The latter two objections have been instrumental in the development and implementation of various normative approaches against genetic discrimination over the past three decades. It is highly probable, we argue, that the distinction between those biological traits that are perceived as inherited (not subject to control) vs. those acquired throughout life (some possibly subject to some degree of control) will re-emerge in discussions about epigenetic discrimination. This is likely to occur considering recent publications pointing to the detrimental effects of a bad lifestyle (e.g., at-risk dieting, smoking, alcohol consumption), which gets ‘embedded’ in the individual’s genes through epigenetic mechanisms, and may be detected later in life using epigenetic tests (Haycock, 2009; Anderson et al., 2012; Knopik et al., 2012; Breitling, 2013; Lee and Pausova, 2013; Nieratschker et al., 2014; Mahnke et al., 2017).

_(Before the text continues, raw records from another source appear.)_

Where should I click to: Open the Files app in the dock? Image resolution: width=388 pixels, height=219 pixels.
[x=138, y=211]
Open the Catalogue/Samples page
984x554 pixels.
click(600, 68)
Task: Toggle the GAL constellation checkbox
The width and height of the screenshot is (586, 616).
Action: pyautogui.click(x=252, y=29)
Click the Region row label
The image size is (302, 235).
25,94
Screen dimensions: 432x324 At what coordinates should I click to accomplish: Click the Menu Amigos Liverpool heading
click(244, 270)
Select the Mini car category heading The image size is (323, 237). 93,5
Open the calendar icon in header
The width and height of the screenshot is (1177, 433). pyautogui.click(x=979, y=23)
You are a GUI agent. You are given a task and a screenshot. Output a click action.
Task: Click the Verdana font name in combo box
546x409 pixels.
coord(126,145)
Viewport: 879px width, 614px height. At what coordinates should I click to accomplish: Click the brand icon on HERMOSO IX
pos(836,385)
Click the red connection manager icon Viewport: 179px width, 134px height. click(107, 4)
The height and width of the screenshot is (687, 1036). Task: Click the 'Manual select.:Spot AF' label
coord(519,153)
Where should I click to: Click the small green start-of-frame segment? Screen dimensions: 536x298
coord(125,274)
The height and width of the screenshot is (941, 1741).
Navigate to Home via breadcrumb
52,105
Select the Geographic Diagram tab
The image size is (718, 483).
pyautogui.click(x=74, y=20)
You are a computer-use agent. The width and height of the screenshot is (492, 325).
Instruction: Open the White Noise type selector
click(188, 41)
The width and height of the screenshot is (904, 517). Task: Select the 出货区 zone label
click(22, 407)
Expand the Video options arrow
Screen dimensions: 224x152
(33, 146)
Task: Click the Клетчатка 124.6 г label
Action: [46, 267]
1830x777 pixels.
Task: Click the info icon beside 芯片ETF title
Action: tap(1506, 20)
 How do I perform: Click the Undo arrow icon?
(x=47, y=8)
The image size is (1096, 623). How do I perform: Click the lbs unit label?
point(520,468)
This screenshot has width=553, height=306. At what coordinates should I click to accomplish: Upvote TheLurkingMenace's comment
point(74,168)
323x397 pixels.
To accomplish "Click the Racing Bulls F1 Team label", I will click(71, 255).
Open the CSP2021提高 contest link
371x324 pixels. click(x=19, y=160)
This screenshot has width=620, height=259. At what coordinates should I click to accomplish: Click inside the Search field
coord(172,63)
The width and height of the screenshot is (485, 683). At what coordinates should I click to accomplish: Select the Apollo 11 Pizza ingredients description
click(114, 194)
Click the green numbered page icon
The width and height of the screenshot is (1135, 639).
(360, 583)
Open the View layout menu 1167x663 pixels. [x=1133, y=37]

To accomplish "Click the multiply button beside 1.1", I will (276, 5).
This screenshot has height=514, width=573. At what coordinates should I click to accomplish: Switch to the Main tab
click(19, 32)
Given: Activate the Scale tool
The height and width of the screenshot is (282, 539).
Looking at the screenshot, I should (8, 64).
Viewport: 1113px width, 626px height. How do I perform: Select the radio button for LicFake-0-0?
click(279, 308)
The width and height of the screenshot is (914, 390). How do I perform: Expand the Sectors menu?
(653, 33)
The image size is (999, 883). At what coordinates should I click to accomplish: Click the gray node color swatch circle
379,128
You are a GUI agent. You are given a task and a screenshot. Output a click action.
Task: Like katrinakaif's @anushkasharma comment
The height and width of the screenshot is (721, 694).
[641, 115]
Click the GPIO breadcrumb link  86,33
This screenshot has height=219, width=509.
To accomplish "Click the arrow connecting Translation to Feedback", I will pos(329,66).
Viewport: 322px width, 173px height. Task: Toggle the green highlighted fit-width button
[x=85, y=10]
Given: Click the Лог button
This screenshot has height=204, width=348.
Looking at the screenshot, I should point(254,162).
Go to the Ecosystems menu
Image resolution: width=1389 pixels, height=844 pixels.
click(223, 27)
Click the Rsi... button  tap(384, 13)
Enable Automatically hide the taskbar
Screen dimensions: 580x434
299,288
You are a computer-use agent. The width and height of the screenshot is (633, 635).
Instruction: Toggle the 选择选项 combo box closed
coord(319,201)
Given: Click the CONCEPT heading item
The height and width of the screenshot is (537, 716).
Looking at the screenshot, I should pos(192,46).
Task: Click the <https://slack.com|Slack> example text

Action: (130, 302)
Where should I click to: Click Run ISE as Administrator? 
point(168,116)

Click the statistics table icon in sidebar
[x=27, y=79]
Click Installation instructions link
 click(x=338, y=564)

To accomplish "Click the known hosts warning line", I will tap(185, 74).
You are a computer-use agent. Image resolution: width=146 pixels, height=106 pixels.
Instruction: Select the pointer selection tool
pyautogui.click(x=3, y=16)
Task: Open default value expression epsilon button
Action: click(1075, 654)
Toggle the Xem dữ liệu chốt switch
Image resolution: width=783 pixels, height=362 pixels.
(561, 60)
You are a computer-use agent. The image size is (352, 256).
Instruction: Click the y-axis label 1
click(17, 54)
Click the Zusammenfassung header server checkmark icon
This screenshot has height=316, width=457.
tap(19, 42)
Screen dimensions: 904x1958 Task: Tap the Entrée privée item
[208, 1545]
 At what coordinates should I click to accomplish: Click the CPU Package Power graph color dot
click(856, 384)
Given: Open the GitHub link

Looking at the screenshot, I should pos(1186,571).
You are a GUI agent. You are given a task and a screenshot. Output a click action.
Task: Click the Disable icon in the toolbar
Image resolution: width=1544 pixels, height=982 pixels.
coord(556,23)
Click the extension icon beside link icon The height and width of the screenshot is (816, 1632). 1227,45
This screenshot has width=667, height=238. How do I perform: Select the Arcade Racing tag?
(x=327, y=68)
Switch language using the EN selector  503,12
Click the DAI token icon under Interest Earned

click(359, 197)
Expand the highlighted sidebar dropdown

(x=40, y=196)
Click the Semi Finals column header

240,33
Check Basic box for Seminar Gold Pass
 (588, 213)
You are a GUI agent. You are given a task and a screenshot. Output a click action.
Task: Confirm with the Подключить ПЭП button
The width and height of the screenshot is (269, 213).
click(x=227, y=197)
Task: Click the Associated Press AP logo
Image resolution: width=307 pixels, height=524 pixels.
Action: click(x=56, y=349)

Questionable potential and emerging applications of epigenetics research also include other types of differential treatment and abusive profiling that have been more neglected by scholars in the past, namely in activities falling under governmental mandates such as immigration control and forensic investigations (Joly et al., 2017b; Shabani et al., 2018). These activities deserve closer scrutiny, considering that some governments have recently allowed increasingly permissive genetic profiling strategies (for ex. familial searches and DNA dragnet) that are at odds with individual liberties and ethical principles, such as the rights to privacy and social inclusion (CCLA, 2016; Granados Moreno et al., 2017; Joly et al., 2017c). It should also be noted that minority population groups such as Native Americans and African Americans, while underrepresented in health research genomic databases, are unfairly overrepresented in DNA criminal databases in comparison to Caucasians due to the over-policing of these populations (MacAttram, 2009; Chow-White and Duster, 2011).

The use of genetic information in the field of forensics has also been criticized for having led to some unjustified criminal convictions based on misapplied or faulty science (NRC, 2009). At the same time, there is growing interest in the use of epigenetic testing in forensic labs to generate evidence that could not be uncovered using genetic testing, including information about the approximate age of a subject and identification of the source of biological fluid samples (Vidaki and Kayser, 2017). Other researchers have expressed concerns about the possible use of epigenetic data to identify biomarkers of psychopathic neurotypes that might be used to detect a perceived risk of future criminality in individuals who have not yet committed any crimes. Different interpretations of science and/or public interventions grounded on statistical associations between such epigenetic risks and affiliation to specific socio-cultural communities might also contribute to increasing their stigmatization (Mansfield, 2012). Thus, overly deterministic readings of epigenetic marks could promote discriminatory attitudes, discourses and practices based on the predictive nature of epigenetic information. Interestingly, non-deterministic readings of epigenetics could also promote stigmatization and discrimination, this time based on the presumed capacity of individuals to avoid harmful exposures during their lifetime (Meloni, 2017). It is, however, important to remain cautious about the interpretation that epigenetic modifications, in contrast with genetic mutations, are the result of free and voluntary decisions on the part of at-risk individuals (Chiapperino and Testa, 2016; Dupras and Ravitsky, 2016b; Vears and D’Abramo, 2017).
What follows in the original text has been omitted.